Start

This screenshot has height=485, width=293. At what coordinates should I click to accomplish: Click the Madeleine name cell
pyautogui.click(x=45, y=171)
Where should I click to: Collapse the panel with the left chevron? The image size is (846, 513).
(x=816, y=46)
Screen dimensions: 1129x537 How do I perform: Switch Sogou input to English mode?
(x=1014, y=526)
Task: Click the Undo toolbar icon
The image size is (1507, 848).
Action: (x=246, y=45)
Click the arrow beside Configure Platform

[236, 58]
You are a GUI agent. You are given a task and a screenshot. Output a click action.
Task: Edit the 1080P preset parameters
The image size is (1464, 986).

End

## Work to complete
Rescale the entries above by writing out every line again, requests included. Multiply each coordinate in the answers by 2.25 and round it to a whole number, rounding halves up. Leave all numbers in the requests unchanged.

## Task output
This screenshot has height=485, width=293. At what coordinates should I click to accomplish: Click the Madeleine name cell
pyautogui.click(x=101, y=385)
Where should I click to: Collapse the panel with the left chevron? The image size is (846, 513).
(x=1836, y=104)
Screen dimensions: 1129x537 How do I perform: Switch Sogou input to English mode?
(x=2282, y=1184)
Task: Click the Undo toolbar icon
The image size is (1507, 848).
Action: (x=554, y=101)
Click the arrow beside Configure Platform

[531, 131]
You are a GUI agent. You are given a task and a screenshot. Output a click action.
Task: Edit the 1080P preset parameters
The image size is (1464, 986).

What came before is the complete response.